Biomembranes are of great importance in medicine. Roughly half of all currently approved drugs can only work if the biomembrane in the cell plays its part properly, namely the selective transport of molecules or the transmission of signals between cells. Biological membranes act as a barrier between the cell and its environment and serve as separating layers between different areas within the cell. Proteins are embedded into the thin layers. In order to fulfil a biological function, proteins from different cell areas move towards a certain location where an action is to be carried out andwhere they aggregate into a larger structure. ‘However, we researchers still know too little about the mechanisms on which the transport of proteins is based – and how the proteins can form such complex structures at their destination,’ Ana Smith explains the challenge.

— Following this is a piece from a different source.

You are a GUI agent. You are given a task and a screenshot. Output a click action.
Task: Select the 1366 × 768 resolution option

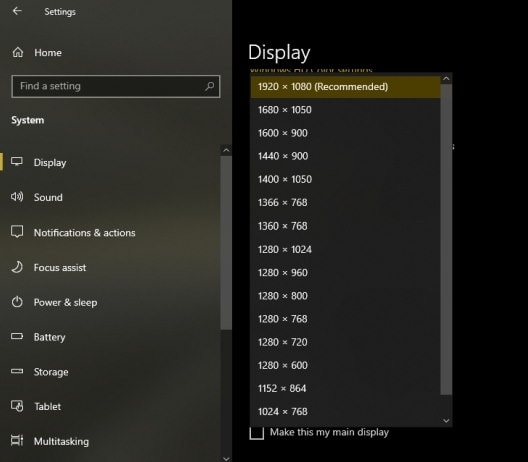[345, 202]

As part of MembranesAct, she aims to determine the biophysical principles behind these cellular processes and develop a theory that she will then test with collaboration partners. The first stage of testing will be carried out on biomimetic membranes, i.e. synthetic membranes that mimic nature, as simplified model systems. In the second test stage, living cells will be used. ‘I hope our findings will be of fundamental importance for cellular biology,’ the young researcher says. She is investing the 1.5 million euros mainly in positions for young researchers with whom she plans to form an interdisciplinary team.
Ana Smith’s research career began at the University of Zagreb, where she completed her physics degree in June 2001. At TU München, where she earned her doctorate, she specialised in the theory of cellular processes. Her path led her via the University of Sydney to FAU – where she completed a brief period as a post-doc – to a position as a research associate at the University of Stuttgart in October 2009, and then back to Erlangen, where she was appointed to a professorship in the Cluster of Excellence ‘Engineering of Advanced Materials’. EAM is a perfect environment for the gifted scientist, who holds both French and Croatian citizenship: researchers of different nationalities and from nine disciplines in science and engineering – physics, chemistry, mathematics, materials science, chemical and biological engineering, mechanical engineering, electrical engineering and computer science – as well as medicine work in close collaboration.
The ERC Starting Grant for Ana Smith did not come as complete surprise: as early as 2011, the Cluster awarded her the internal EAM Starting Grant, which is endowed with 100,000 euros – it is meant to directly support young researchers in becoming promising applicants for the ERC Starting Grant. The European Research Council (ERC) supports promising young researchers with the sought-after Starting Independent Researcher Grants, thus giving them a chance to expand their own research groups and projects with a high potential for innovation.
Everything has fallen into place for Ana Smith. Can a young scientist imagine a greater joy? Yes, the grant winner says: she is expecting her third child shortly.